Crawl a site to generate knowledge files to create your own custom GPT from a URL
https://www.builder.io/blog/custom-gpt
ISC License
18.14k stars 1.88k forks source link

Does gpt-crawler server always return same site? #147

Closed kaibadash closed 4 months ago

kaibadash commented 4 months ago

I am trying gpt-crawler in server mode, but after the first response, the same responses are always returned.
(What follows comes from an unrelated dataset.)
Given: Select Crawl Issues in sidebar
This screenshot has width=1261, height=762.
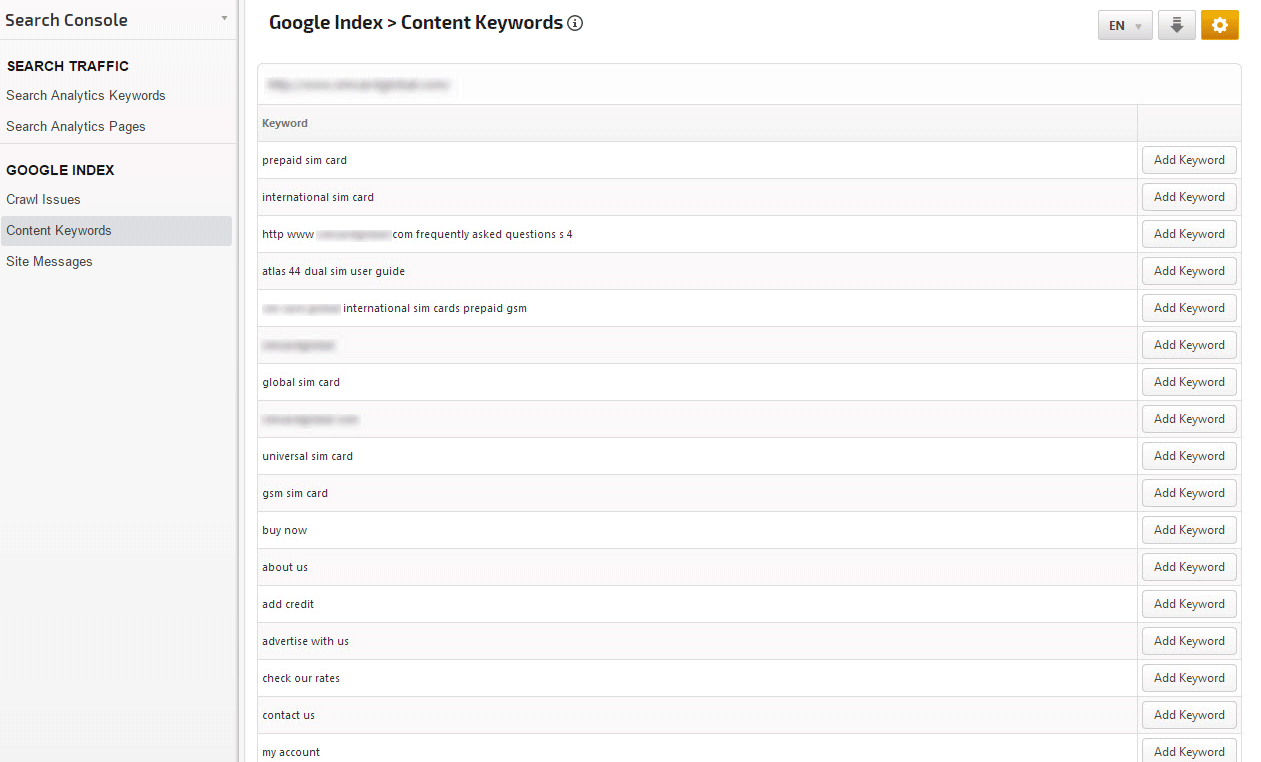Looking at the screenshot, I should [43, 200].
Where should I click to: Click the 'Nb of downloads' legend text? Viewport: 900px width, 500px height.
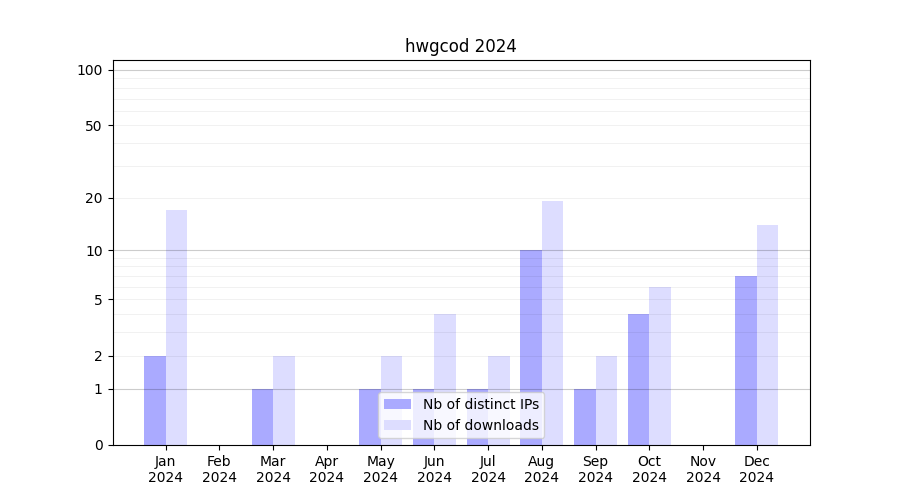tap(480, 425)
Is there a problem with my configuration or request?

config and server command

import { Config } from "./src/config";

export const defaultConfig: Config = {
  url: "https://google.com",
  match: "**",
  maxPagesToCrawl: 1,
  selector: "html",
  outputFileName: "output.json",
  maxTokens: 100000,
};
npm run start:server

request

$ cat tmp/crawl_example.json
{
  "url": "https://example.com/",
  "match": "https://example.com/**",
  "outputFileName": "output_example.json",
  "maxPagesToCrawl": 1,
  "maxTokens": 2000
}

$ curl -XPOST http://localhost:3000/crawl  -H "Content-Type: application/json" -d@tmp/crawl_example.json
[
  {
    "title": "Example Domain",
    "url": "https://example.com/",
    "html": "Example Domain\n\nThis domain is for use in illustrative examples in documents. You may use this domain in literature without prior coordination or asking for permission.\n\nMore information..."
  }
]%

# First request is LGTM

$ cat tmp/crawl_wikipedia.json
{
  "url": "https://wikipedia.org/",
  "match": "https://wikipedia.org/**",
  "outputFileName": "output_wikipedia.json",
  "maxPagesToCrawl": 1,
  "maxTokens": 2000
}

$ curl -XPOST http://localhost:3000/crawl  -H "Content-Type: application/json" -d@tmp/crawl_wikipedia.json
[
  {
    "title": "Example Domain",
    "url": "https://example.com/",
    "html": "Example Domain\n\nThis domain is for use in illustrative examples in documents. You may use this domain in literature without prior coordination or asking for permission.\n\nMore information..."
  }
]%

# Second request is same as first one.